• [Complete the following]
1 - In the passage, reproduce the stretch from "Future studies could" through "diseases like Zika.", substituting "bugs" for every "insects".
2 - Summarize the passage in two sentences.

• [Passage for review]
================
Future studies could look at medical records for the hereditary contribution of any trait. Due to privacy issues, patient identifiers were removed for the data, which can only be used for research at the moment. Though, with patient consent, emergency contacts could be put to important use in the future.
Mosquito Bites Leave A Lasting Impression On Our Immune System
Mosquito bites are like a gross form of French kissing — the insects swap your blood with their saliva, and leave a trail of salivary secretions behind like mosquito cooties. Some of those compounds prevent clotting as the insects slurp up your blood. Now researchers find mosquito spit aggravates your immune system for days afterward. The findings could help scientists develop vaccines for mosquito-born diseases like Zika.
================
• [Given records]

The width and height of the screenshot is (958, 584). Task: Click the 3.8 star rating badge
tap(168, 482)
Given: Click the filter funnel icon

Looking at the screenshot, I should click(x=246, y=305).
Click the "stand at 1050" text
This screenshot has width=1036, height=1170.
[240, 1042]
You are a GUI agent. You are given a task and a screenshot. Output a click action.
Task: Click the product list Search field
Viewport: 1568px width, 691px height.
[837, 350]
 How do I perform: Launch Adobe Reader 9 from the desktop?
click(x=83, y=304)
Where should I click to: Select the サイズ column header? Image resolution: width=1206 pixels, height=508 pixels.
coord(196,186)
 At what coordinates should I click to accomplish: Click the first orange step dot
================
• [Activity answers]
1 -
Future studies could look at medical records for the hereditary contribution of any trait. Due to privacy issues, patient identifiers were removed for the data, which can only be used for research at the moment. Though, with patient consent, emergency contacts could be put to important use in the future.
Mosquito Bites Leave A Lasting Impression On Our Immune System
Mosquito bites are like a gross form of French kissing — the bugs swap your blood with their saliva, and leave a trail of salivary secretions behind like mosquito cooties. Some of those compounds prevent clotting as the bugs slurp up your blood. Now researchers find mosquito spit aggravates your immune system for days afterward. The findings could help scientists develop vaccines for mosquito-born diseases like Zika.

2 - Future studies could examine medical records for the hereditary contribution of any trait, though privacy issues mean that patient identifiers were removed and the data can only be used for research for now. Researchers have found that mosquito spit, which contains compounds that prevent clotting, aggravates the immune system for days after a bite, a finding that could help scientists develop vaccines for mosquito-borne diseases like Zika.